The latest two titles in the Society’s NHP book series are now available:
Providing for the Poor. The Old Poor Law, 1750-1834, edited by Peter Collinge and Louise Falcini
Drawing on the rich archive of parochial, personal, and governmental material generated by the eighteenth-century welfare process, in Providing for the Poor contributors ask:
Who was responsible for the poor and in what capacity? What was the extent, nature and duration of the relief given? And who, other than the poor, benefited from or participated in the process and with what agency?
Read more about the collection in the editors’ new RHS blog post.
In Poets Laureate of the Long Eighteenth Century, Leo Shipp considers the little-studied post of the laureateship.
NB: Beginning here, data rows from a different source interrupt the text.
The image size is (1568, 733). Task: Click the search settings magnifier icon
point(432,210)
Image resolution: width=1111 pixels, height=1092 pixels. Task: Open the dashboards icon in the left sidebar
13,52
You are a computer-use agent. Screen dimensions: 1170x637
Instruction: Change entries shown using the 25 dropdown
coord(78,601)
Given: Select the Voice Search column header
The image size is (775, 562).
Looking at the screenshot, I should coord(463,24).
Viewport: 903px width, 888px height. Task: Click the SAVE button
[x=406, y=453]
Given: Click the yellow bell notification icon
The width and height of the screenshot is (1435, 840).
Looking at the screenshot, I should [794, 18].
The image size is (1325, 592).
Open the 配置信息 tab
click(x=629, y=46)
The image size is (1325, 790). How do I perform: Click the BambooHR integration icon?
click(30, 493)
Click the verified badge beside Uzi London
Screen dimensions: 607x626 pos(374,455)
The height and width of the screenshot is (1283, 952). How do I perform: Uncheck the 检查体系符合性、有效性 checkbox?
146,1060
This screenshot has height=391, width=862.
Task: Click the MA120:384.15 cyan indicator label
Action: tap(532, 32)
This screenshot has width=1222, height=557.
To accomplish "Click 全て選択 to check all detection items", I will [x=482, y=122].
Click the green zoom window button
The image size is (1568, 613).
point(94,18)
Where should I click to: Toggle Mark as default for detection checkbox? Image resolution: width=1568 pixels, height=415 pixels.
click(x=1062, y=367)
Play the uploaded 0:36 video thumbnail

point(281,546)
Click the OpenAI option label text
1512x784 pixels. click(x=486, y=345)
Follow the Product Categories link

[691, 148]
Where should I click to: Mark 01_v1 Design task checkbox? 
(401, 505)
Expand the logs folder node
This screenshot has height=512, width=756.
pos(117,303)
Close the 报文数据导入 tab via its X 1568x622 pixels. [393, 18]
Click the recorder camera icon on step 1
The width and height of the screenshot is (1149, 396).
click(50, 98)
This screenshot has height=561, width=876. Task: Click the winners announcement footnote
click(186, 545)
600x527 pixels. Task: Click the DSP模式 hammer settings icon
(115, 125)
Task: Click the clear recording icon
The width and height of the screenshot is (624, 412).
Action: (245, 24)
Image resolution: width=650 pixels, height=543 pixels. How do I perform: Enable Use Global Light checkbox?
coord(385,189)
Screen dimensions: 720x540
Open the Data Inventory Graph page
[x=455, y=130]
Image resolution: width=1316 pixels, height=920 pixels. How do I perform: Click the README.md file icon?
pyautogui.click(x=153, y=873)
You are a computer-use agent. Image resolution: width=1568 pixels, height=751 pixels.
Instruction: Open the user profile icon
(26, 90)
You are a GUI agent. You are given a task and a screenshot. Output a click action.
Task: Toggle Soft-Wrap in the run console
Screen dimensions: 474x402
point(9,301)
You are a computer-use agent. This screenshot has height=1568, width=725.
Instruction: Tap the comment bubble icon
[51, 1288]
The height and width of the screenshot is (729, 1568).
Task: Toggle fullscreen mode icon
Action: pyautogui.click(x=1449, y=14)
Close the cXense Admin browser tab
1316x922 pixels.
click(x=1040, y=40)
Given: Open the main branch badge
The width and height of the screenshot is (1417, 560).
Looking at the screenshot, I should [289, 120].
Respectable and dynamic, the laureateship was positioned at the interface of court and public, and evolved in line with changing concepts of court culture.
Studying the laureateship reveals the court’s enduring prominence and adaptability as a site of cultural activity in late Stuart and Hanoverian Britain.
Read more about this book in Leo Shipp’s new RHS blog post.
Both titles appear in the Society’s New Historical Perspectives series for early career historians, published in association with the Institute of Historical Research and University of London Press. As with all books in the series, Providing for the Poor and Poets Laureate of the Long Eighteenth Century are published in paperback print and as a free Open Access downloads, with free chapter-by chapter access from JSTOR.
Submissions to publish in the series are always welcome, available to early career historians within 10 years of completing a PhD and including first or second books / edited collections.
Published in October: next in the NHP Series is Stephen Mullen’s The Glasgow Sugar Aristocracy. Scotland and Caribbean Slavery, 1775–1838.
The first book to outline Scotland’s colonial past and Glasgow’s direct links with the slave trade through sugar plantations, The Glasgow Sugar Aristocracy is available in print and free online, from 28 October 2022.